Catherine--) les humains seraient certainement plus amoureux.
J'ai bien l'impression que le loup a tout compris... si seulement il pouvait nous donner un peu de sa sagesse !
Je découvre depuis peu tes billets, que je lis avec grand bonheur. J'ai mis du temps à aimer la nature (ben oui !) et tes textes sont une passerelle merveilleuse vers la faune.
J'ai une question: pourquoi cette peur comme inscrite en nous envers les loups ? J'ai pu le constater avec ma fille, aujourd'hui âgée de 5 ans. Jamais nous ne lui avions fait peur avec ces animaux. Au contraire, nous avions des bouquins pour enfants qui en donnaient une autre image que celle qu'on inculquait aux enfants dans les précédentes générations. Et pourtant, dès l'âge de 2 ans, l'image d'un loup l'effrayait...
Ah oui, effectivement le buner de la légende a vraiment raconté des blagues...
Ca ne m'étonne pas que les loups libres soient si différents des loups en captivité. Il n'y a qu'à regarder les hommes en captivité. Si des extraterrestres débarquaient sur Terre et jugeaient l'humanité sur les réflexes, les liens et la hiérarchie des prisons, je me demande bien quelles conclusions ils en tireraient...
Je savais déjà tout cela car j'ai l'immense chance d'habiter là où il y a d'ardents et actifs défenseurs des loups, et qu'ils ont fait un formidable travail d'éducation.

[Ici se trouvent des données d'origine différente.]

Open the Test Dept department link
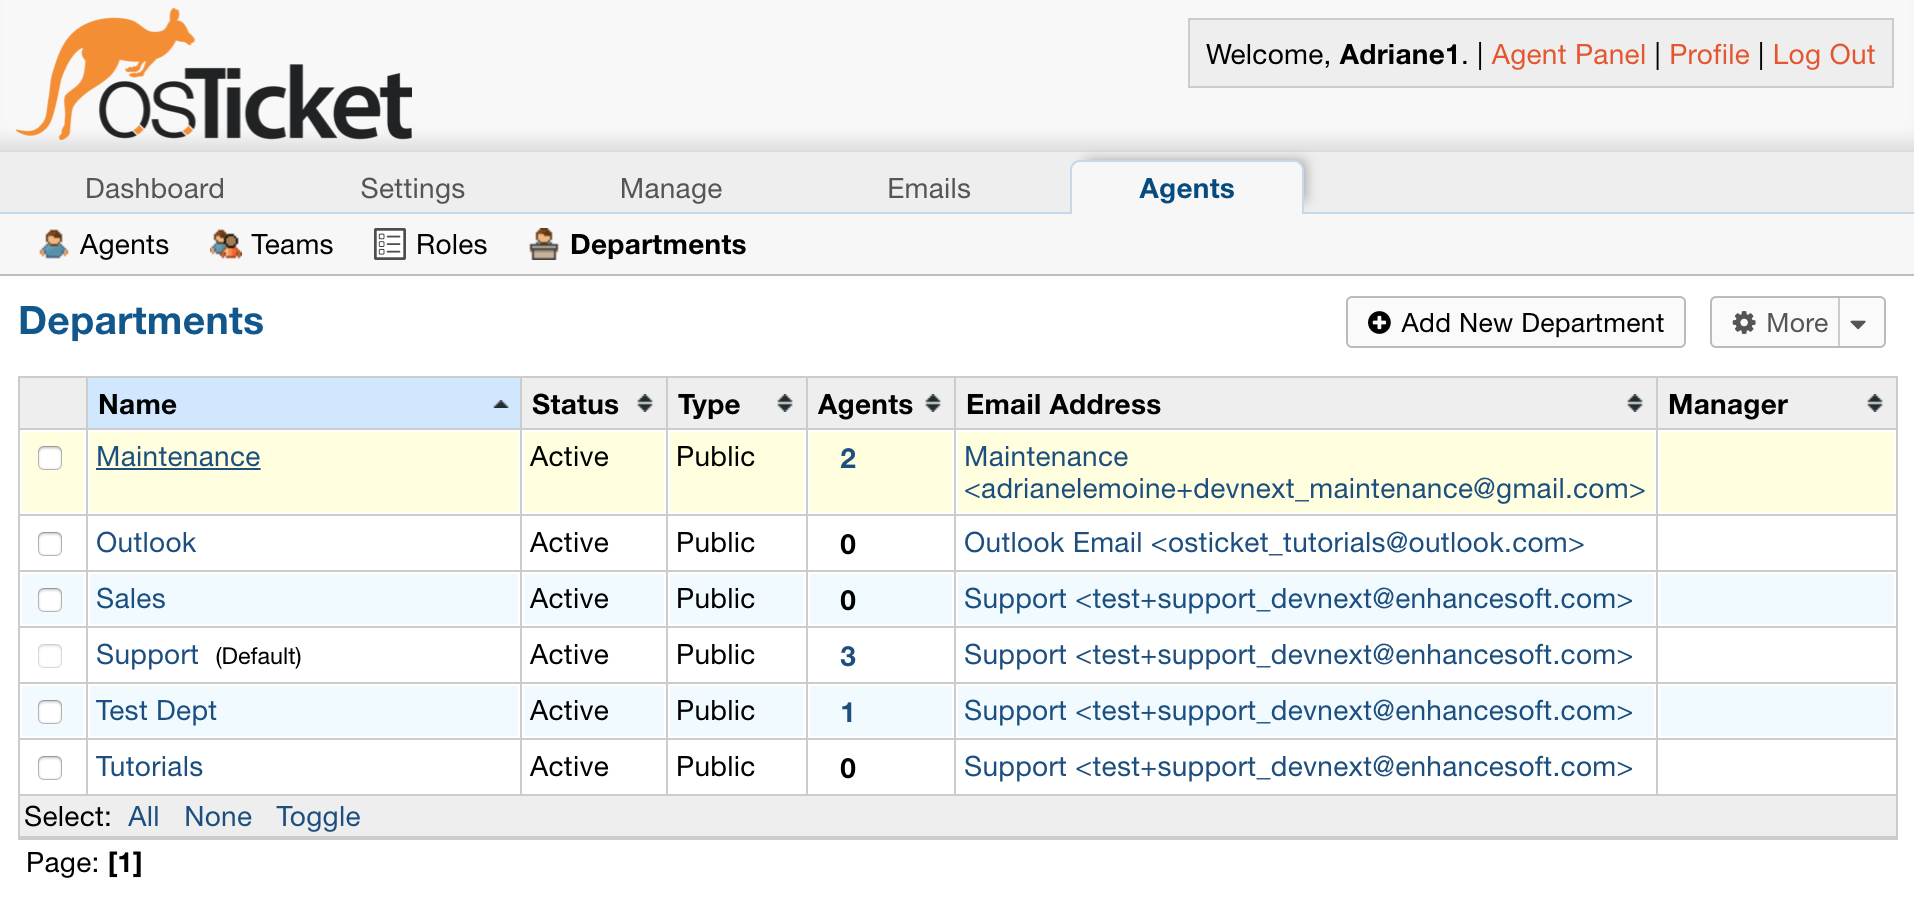This screenshot has height=908, width=1914. point(156,710)
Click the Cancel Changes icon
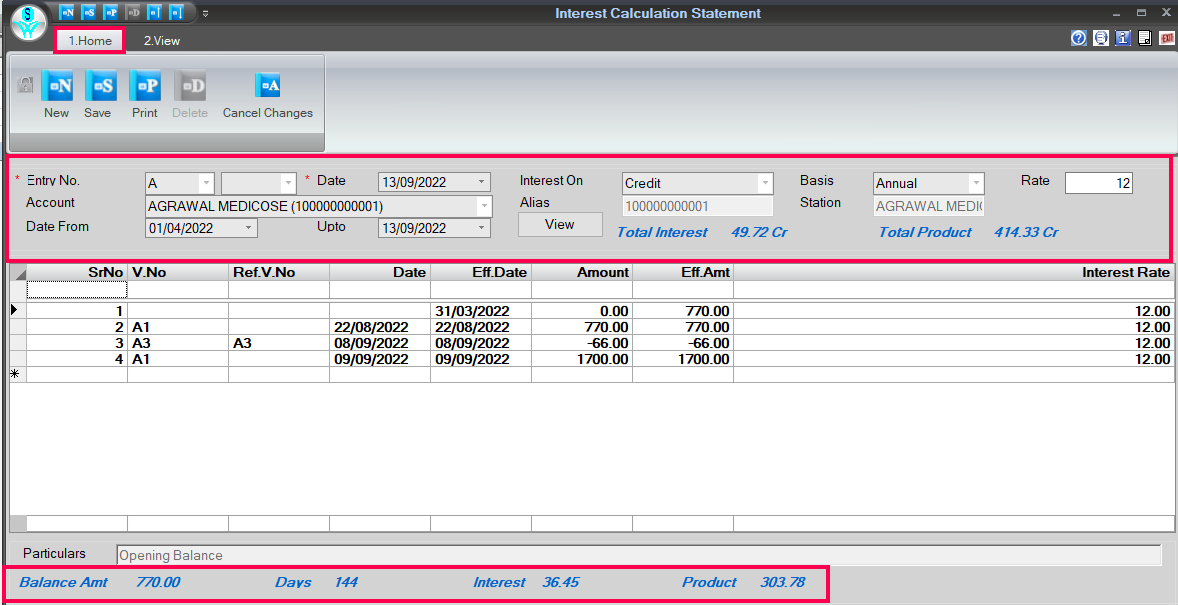The width and height of the screenshot is (1178, 605). coord(267,87)
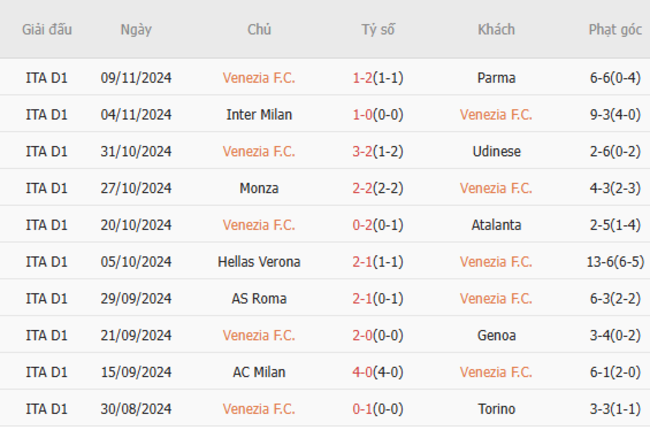Open the Parma team link
Viewport: 650px width, 430px height.
tap(496, 78)
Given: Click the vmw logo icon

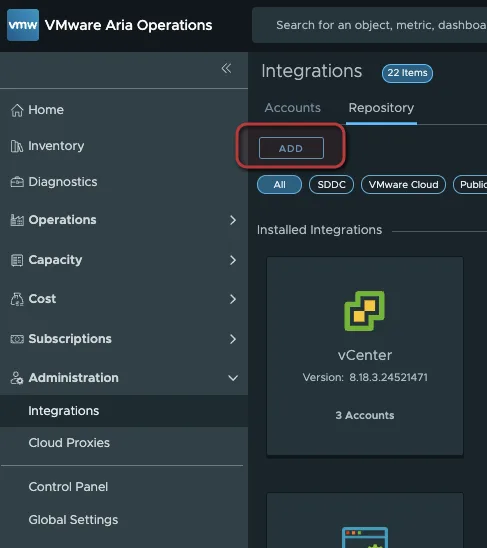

Nous aimons beaucoup les loups, bien sûr ceux que je connais ont appris à cotoyer les hommes, mais ils sont en liberté, pas en captivité, même si leur liberté est devenue du même ordre que la nôtre.
J'aime beaucoup ton billet et tes explications. J'espère que beaucoup de personnes liront cette note et vaincront leurs préjugés si elles en avaient.